PyTorch Neural Networks
Contents
PyTorch Neural Networks¶
PyTorch is a Python package for defining and training neural networks. Neural networks and deep learning have been a hot topic for several years, and are the tools underlying many state-of-the art machine learning tasks. There are many industrial applications (e.g. at your favorite or least favorite companies in Silicon Valley), but also many scientific applications including
Processing data in particle detectors
Seismic imaging / medical imaging
Accelerating simulations of physical phenomena
…
A (deep) feed-forward neural network is the composition of functions \begin{equation} f_N(x; w_N, b_N) \circ f_{N-1}(x; w_{N-1}, b_{N-1}) \circ \dots f_0(x; w_0, b_0) \end{equation} where each \(f_i(x; w_i, b_i)\) is a (non-linear) function with learnable parameters \(w_i, b_i\). There are many choices for what the exact function is. A common and simple one to describe is an (affine) linear transformation followed by a non-linearity. \begin{equation} f_i(x; w_i, b_i) = (w_i \cdot x + b_i)_+ \end{equation}
where \(w_i \cdot x\) is matrix-vector multiplication, and \((\cdot)_+\) is the ReLU operation (Rectified Linear Unit) \begin{equation} x_+ = \begin{cases} x & x > 0\ 0 & x \le 0 \end{cases} \end{equation}
If you take the composition of several functions like this, you have a multilayer perceptron (MLP).
Deep Learning Libraries¶
There are many deep learning libraries available, the most common ones for python are
TensorFlow, Keras
PyTorch
Working with tensorflow requires going into lot of details of the contruction of the computation graph, whereas Keras is a higher level interface for tensorflow. Tensorflow is very popular in the industry and good for production code.

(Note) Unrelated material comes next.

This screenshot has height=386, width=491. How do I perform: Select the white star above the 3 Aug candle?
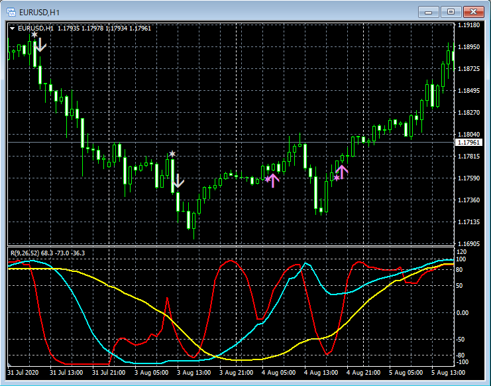172,154
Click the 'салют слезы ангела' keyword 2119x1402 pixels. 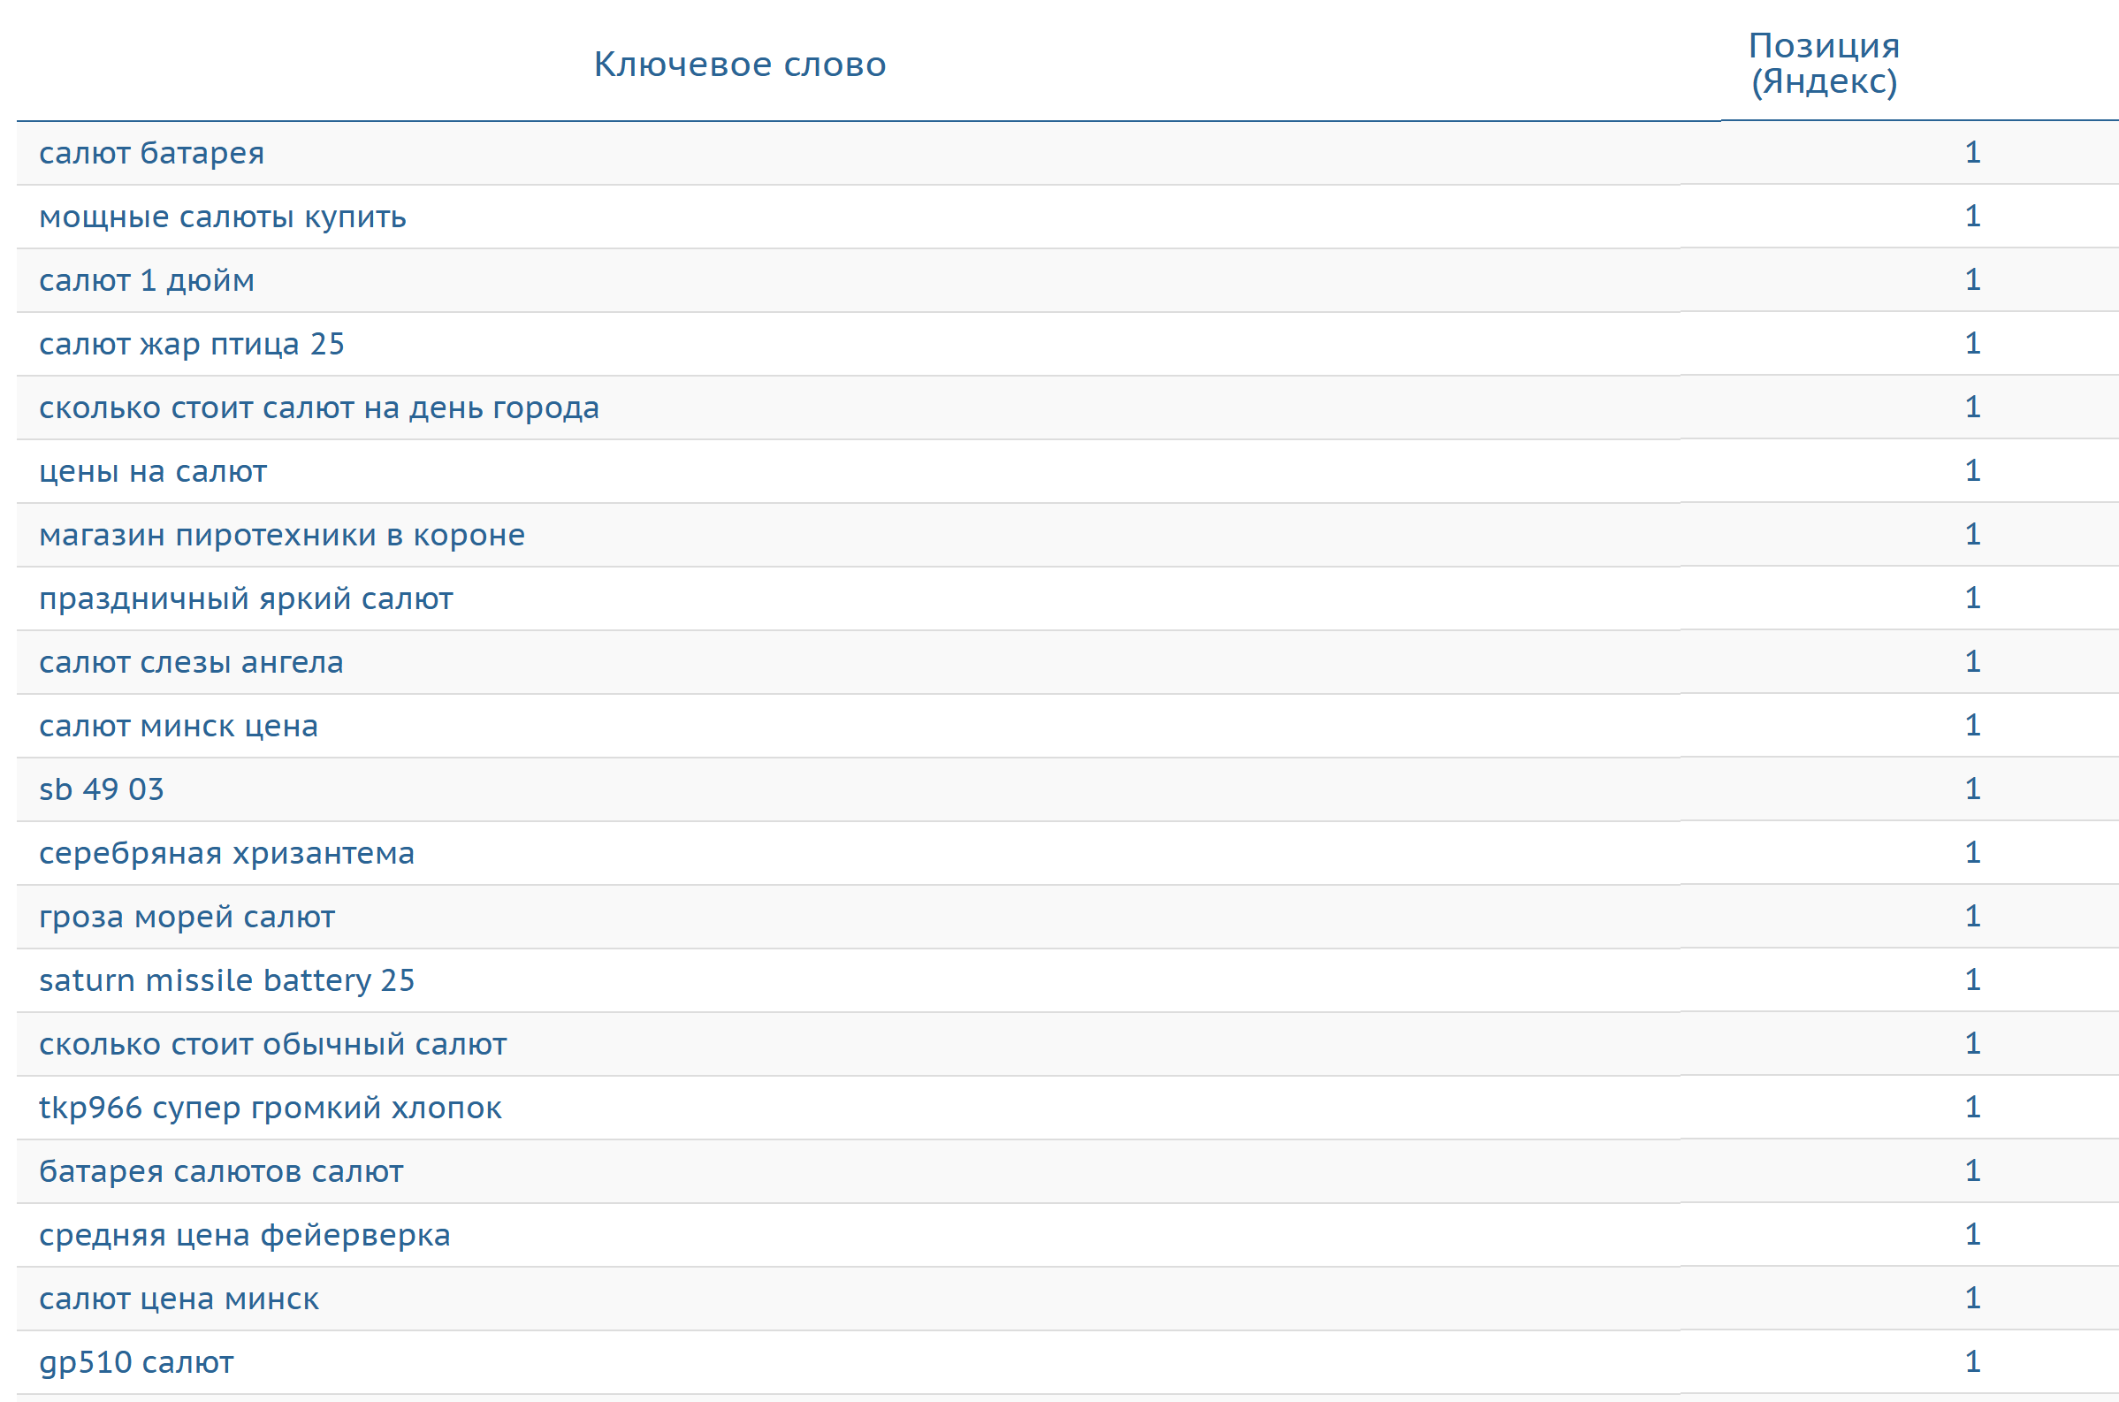[191, 663]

PyTorch can be used as low level interface, but is much more user-friendly than tensorflow, but it also has a higher level interface. Pytorch is more popular in the research community.
Main features that any deep learning library should provide¶
No matter what library or language you use, the main features provided by a deep learning library are
Use the GPU to speed up computation
Ability to do automatic differentiation
Useful library functions for common architectures and optimization algorithms
PyTorch¶
We will look at all of the above in pytorch. The best way to think about pytorch is that its numpy + GPU + autograd.
You can install it with
conda install pytorch.
Alternatively (and recommended), run this notebook in Google Colab– it provides an environment with all of the PyTorch dependencies plus a GPU free of charge.
import torch
import numpy as np
import matplotlib.pyplot as plt
torch.__version__
'1.7.0'
Automatic Differentiation¶
Automatic differentiation is different from numerical differentiation, which requires a choice of step size, and symbolic differentiation which creates a single expression for a derivative. Instead it performs chain rule repeatedly.
PyTorch uses dynamic computation graphs to compute the gradients of the parameters.
x = torch.tensor([2.0])
m = torch.tensor([5.0], requires_grad = True)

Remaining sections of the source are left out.